Your rights over your information
By law, you can ask us what information we hold about you, you can see it, and you can ask us to correct it if it is inaccurate.
You can also ask for it to be erased and you can ask for us to give you a copy of the information.
You can also ask us to stop using your information at any time, either by clicking the unsubscribe link at the end of any email communication, or by emailing, writing or telephoning us using the contact details above.
Your right to complain
If you have a complaint about our use of your information, you can contact the Information Commissioner’s Office via their website at www.ico.org.uk/concerns or write to them at:
Studio 123, Trident Court
1 Oakcroft Road
The General Data Protection Regulation (GDPR) is a Regulation of the European Union and, from 25 May 2018, it applies to all organisations that collect and process the personal data of EU citizens.
As a responsible, forward-looking business, Xplus London recognises at senior levels the need to comply with the GDPR and ensure that effective measures are in place to protect the personal data of our customers, employees and other stakeholders, and to ensure that it is processed lawfully, fairly and transparently.
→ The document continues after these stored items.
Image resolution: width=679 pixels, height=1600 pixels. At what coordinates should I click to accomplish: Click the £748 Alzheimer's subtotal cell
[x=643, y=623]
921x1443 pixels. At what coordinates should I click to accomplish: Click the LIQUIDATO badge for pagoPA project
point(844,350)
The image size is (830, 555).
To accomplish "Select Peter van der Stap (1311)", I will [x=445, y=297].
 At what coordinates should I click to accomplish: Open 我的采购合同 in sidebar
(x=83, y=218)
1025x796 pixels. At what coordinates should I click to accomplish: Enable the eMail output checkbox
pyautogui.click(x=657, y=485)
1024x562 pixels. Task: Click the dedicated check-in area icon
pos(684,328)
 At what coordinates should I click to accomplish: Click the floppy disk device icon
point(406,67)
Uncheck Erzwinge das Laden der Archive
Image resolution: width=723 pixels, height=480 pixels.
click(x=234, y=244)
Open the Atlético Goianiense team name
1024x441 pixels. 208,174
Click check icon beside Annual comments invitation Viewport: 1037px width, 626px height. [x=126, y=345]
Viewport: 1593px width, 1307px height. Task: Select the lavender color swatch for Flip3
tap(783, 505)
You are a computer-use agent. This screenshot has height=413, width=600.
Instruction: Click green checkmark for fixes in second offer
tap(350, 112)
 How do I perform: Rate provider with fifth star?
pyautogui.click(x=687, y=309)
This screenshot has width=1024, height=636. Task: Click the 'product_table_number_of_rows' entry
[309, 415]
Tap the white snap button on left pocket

Commitment to the security of personal data extends to senior levels of the organisation and is demonstrated through the relevant policies and the provision of appropriate resources to establish and develop effective data protection and information security controls.
As part of meeting our legal obligations, we have put in place a comprehensive programme to understand and validate our use of personal data and to confirm the lawful basis of our processing.
Further to this, we can confirm that:
- A policy is in place for the protection of personal data within Xplus London which has been approved by management and communicated to all employees and other relevant people
- All employees have received awareness training regarding data protection and the GDPR
- Everyone understands their roles in the protection of personal data, and has received training where needed
- We have identified the personal data we process.
- For each occasion we process personal data, we have established the lawful basis of the processing under the GDPR
- Where we have used the lawful basis of legitimate interest, we have conducted a documented balancing test to assess the benefits versus the impact on the data subject of the processing
- In those cases where our processing is based on consent, we have taken steps to ensure clear, free consent has been given and is recorded, including consideration of parental consent for children
- Tested procedures and online user facilities are in place to promptly process and fulfil data subject access requests, such as consent withdrawal, access and rectification
- The length of time we keep personal data for, or the way we decide this, has been defined in each area of processing, and has been minimised
- We are keeping records of processing as required by the GDPR
- Where we are a controller, all of our contracts with processors have been updated to comply with the requirements of the GDPR
- Where we act as a processor, we have contractually committed to complying with the requirements of the GDPR
- All of our employees are subject to confidentiality obligations with respect to personal data.
- Where we transfer personal data internationally, we have ensured that the transfer is legal under the GDPR
- Where appropriate, a data protection impact assessment approach which is in line with the requirements and recommendations of the GDPR and relevant best practice, will be used
- By default, we plan for data protection in new or changed services and systems, including minimising our use of personal data.
- We have tested procedures in place to fulfil our obligations in the event of a breach of personal data, both as a controller and as a processor
- We have policies and other controls in place to provide appropriate protection of personal data, based on a careful assessment of risk
- We have appointed a Data Protection Officer whose contact details are as follows: firstname.lastname@example.org
We will continue to develop and improve our data protection policies and controls over time, guided by legal requirements and the needs and preferences of our customers and partners.